### EXERCISES
a - Answer these questions using the excerpt about caring for a mother with dementia:
(i) How old was the mother when she was diagnosed with Parkinson's and Lewy Body Dementia?
(ii) How often did the writer write a poem during the last year of the mother's life?
(iii) On what platform did the writer share the poems?
b - From the excerpt about caring for a mother with dementia, write out everything from "This book is" down to "best possible self.".
c - List every household task that, according to the excerpt about caring for a mother with dementia, the father had never done before the mother's illness.

### DOCUMENT TEXT
'''

Even now, it’s difficult for me to paint this one dimensional picture of my mother and our relationship, but I offer it because it’s important for appreciating the depth of this accomplishment―our transformation.

For those of you who have not read Materials on Hand, I’m going to take a moment and provide a brief overview of the essential details. My mother was 76 when she was diagnosed with Parkinson’s and Lewy Body Dementia. My father was 77; they had been married for 52 years. Over the next 6.5 years of her decline, my father took care of my mother at home as her primary caregiver, and I, as the youngest of their three children and the only one without children of my own, helped take care of both of them. I was living in Buffalo, NY at the time, and commuting back and forth to their home in Oxford, Maryland―usually staying for 3-5 weeks at a pass. When I wasn’t with my parents physically, I spent an hour with them every morning and an hour every evening over FaceTime. My Dad made a stand for his iPad and he’d prop me up at the table for breakfast and dinner. Actually, he usually called well before dinner in need of hand holding when it came to fixing meals. Before her illness, my father, who had travelled for business, had never changed a bed, done laundry, shopped, cooked, cleaned house or written a check.

One afternoon, when I was at their home, I was following my mother around―bored―tasked with making sure she didn’t hurt herself or hide anything we’d later look for and not find, when I decided to pull out my journal and write a list of the many moods she cycled through in any given day. That list became my first poem.

The Discord of Dementia

Endless days

The sum of moments

Mercurial—

Docile

Feisty

Frustrated

Sweet

Confused

Inconsolable

Tired

Agitated

Asleep

Busy

Still

Busy

Anxious

Distracted

Afraid

Delusional

Sarcastic

Stubborn

Incoherent

Innocent

Funny

Churlish

—Cherished.

I continued to write a poem a day for what would be the last year of my mother’s life. I religiously wrote every day, one poem, drawing my material only from that day. As a result, the book reads as a narrative. I wrote in a style that mirrored the cadence of my mother’s fragmented speech, and I wrote as if I was speaking to her. I mostly refer to my father as “your husband,” given that my mother frequently didn’t know who I was. That was especially true in the beginning when she was still taking drugs, and every time I visited she would ask my father―Who‘s that tall girl in the kitchen?

I didn’t intend to write a book; the project was my own catharsis. I was, however, sharing my poems on Facebook and before long I realized that my words were helpful to more than just myself. In comments and private messages, friends and strangers were thanking me. Some were also caring for a loved one with dementia and were inspired by our example. Others had already lost a parent or grandparent to dementia, and thanked me for giving a voice to their experience. For some, I was giving them a window into a day-to-day reality they couldn’t begin to imagine. And a few more wrote to tell me that they also had a difficult relationship with their mother and to thank me for my self reflection as I worked to heal those wounds. Everyone―fell in love with my father.

This book is a tribute to his heroic example of strength, compassion and humor. For me, my father had always been a kind of avatar; he embodied his humanity more fully than anyone I have ever know. His example inspired me―then and still―with the desire to be my best possible self.

'''

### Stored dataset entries
'''

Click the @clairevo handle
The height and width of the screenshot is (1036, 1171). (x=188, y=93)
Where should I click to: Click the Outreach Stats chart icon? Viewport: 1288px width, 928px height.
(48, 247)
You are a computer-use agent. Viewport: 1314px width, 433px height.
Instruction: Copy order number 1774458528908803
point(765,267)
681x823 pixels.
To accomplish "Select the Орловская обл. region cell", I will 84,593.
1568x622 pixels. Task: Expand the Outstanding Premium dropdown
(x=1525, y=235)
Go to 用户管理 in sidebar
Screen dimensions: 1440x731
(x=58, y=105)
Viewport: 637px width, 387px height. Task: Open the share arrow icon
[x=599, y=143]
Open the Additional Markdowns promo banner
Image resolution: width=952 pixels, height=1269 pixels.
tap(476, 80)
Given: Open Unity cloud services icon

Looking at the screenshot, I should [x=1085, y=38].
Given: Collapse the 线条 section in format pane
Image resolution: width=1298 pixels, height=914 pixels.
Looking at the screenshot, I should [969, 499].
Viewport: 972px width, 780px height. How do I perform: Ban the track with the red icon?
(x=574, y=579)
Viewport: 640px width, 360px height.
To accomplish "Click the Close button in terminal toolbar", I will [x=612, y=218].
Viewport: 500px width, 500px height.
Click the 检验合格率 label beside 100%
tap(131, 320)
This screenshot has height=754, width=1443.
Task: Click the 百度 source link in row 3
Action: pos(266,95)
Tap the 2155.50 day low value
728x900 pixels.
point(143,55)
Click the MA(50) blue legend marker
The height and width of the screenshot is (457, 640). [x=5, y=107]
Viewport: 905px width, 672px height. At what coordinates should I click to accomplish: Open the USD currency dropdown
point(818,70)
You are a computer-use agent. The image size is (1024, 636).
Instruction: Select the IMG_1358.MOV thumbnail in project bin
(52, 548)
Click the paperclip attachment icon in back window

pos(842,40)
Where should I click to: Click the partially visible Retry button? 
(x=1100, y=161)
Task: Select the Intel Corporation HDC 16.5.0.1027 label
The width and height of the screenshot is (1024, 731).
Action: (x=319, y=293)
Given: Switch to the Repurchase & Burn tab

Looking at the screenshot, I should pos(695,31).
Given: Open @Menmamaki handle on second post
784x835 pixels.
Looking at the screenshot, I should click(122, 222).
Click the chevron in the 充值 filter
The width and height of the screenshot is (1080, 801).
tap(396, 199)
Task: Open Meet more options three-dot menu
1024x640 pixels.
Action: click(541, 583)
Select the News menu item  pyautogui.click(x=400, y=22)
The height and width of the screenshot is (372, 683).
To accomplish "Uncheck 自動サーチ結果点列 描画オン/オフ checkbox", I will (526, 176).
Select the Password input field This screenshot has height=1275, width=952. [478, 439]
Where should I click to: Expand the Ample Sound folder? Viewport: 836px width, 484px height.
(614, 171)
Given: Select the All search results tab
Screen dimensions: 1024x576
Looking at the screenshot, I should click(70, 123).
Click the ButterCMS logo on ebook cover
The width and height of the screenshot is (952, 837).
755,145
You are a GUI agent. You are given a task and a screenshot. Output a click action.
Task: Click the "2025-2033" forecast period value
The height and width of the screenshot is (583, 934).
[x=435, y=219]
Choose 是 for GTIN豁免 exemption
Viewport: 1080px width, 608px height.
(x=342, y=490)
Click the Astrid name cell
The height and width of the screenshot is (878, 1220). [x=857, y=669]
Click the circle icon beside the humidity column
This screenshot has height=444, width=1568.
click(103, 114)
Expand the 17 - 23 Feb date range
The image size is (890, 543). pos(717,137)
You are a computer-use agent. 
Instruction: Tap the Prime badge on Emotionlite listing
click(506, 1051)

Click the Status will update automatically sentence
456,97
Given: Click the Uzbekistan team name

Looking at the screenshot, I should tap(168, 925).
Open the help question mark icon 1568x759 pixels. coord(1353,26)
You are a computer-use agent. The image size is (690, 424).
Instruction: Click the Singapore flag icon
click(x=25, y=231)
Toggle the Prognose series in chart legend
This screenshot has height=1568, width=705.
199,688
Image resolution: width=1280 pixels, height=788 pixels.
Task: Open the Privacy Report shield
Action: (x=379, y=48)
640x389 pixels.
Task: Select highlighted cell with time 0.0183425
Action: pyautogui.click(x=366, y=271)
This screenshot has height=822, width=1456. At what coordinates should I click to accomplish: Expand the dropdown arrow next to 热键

'''

### COMPLETED EXERCISE
a -
(i) 76
(ii) One poem every day
(iii) Facebook

b -
This book is a tribute to his heroic example of strength, compassion and humor. For me, my father had always been a kind of avatar; he embodied his humanity more fully than anyone I have ever know. His example inspired me―then and still―with the desire to be my best possible self.

c -
- Changed a bed
- Done laundry
- Shopped
- Cooked
- Cleaned house
- Written a check